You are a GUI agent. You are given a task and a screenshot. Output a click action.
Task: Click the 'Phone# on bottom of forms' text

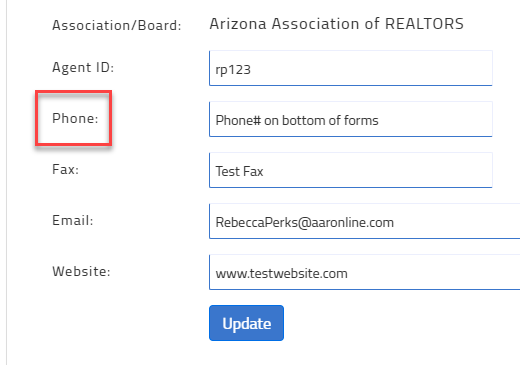pyautogui.click(x=297, y=120)
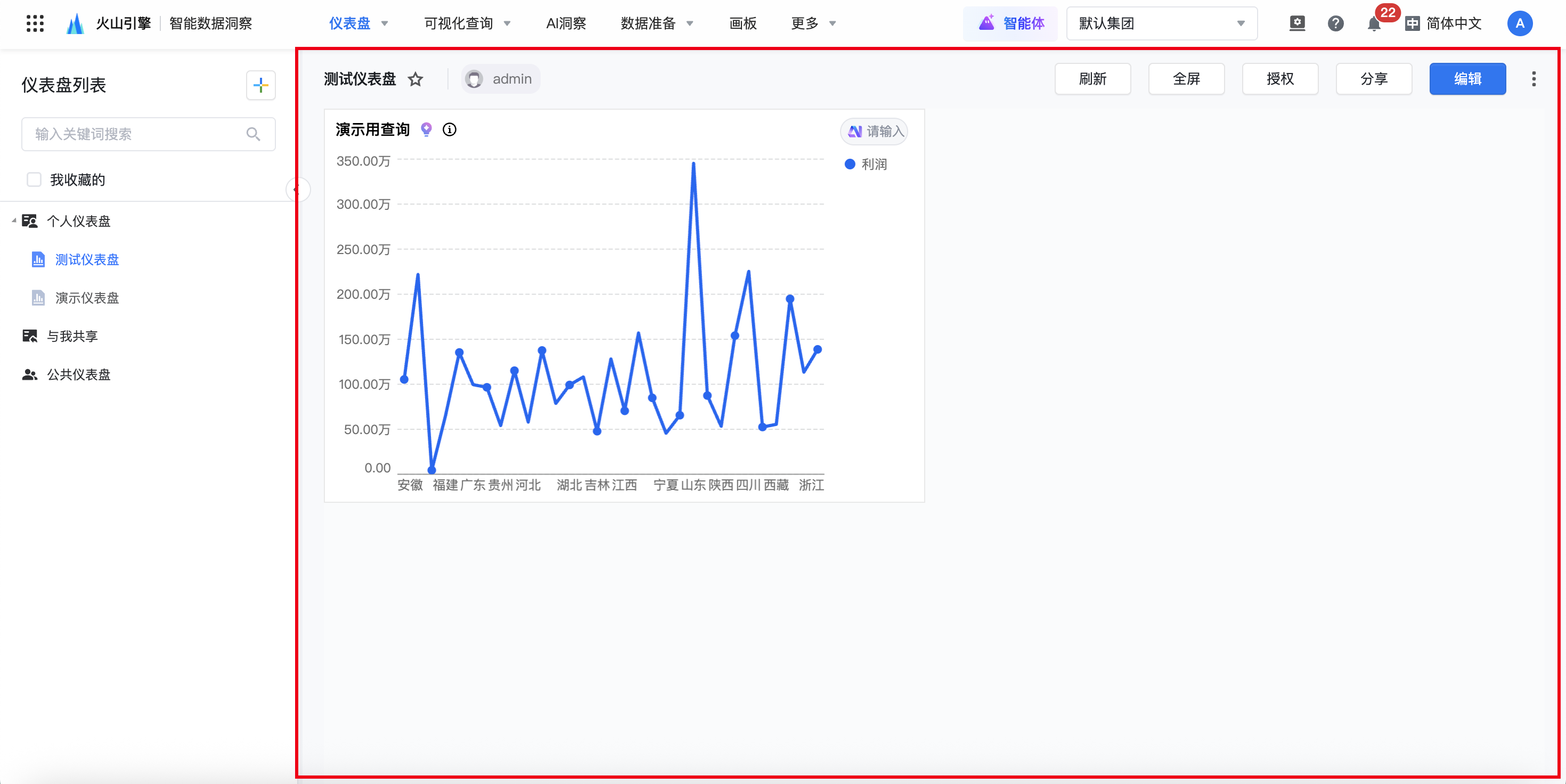Click the blue 编辑 button

tap(1467, 79)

•••••

# What to work on:
Update the data by replacing "GUI agent" with "interface agent" and keeping everything else the same. Leave the pictures out of your answer.

# Answer to this task:
You are a interface agent. You are given a task and a screenshot. Output a click action.
Task: Click the 'Phone# on bottom of forms' text

pyautogui.click(x=297, y=120)
Click the blue 编辑 button

tap(1467, 79)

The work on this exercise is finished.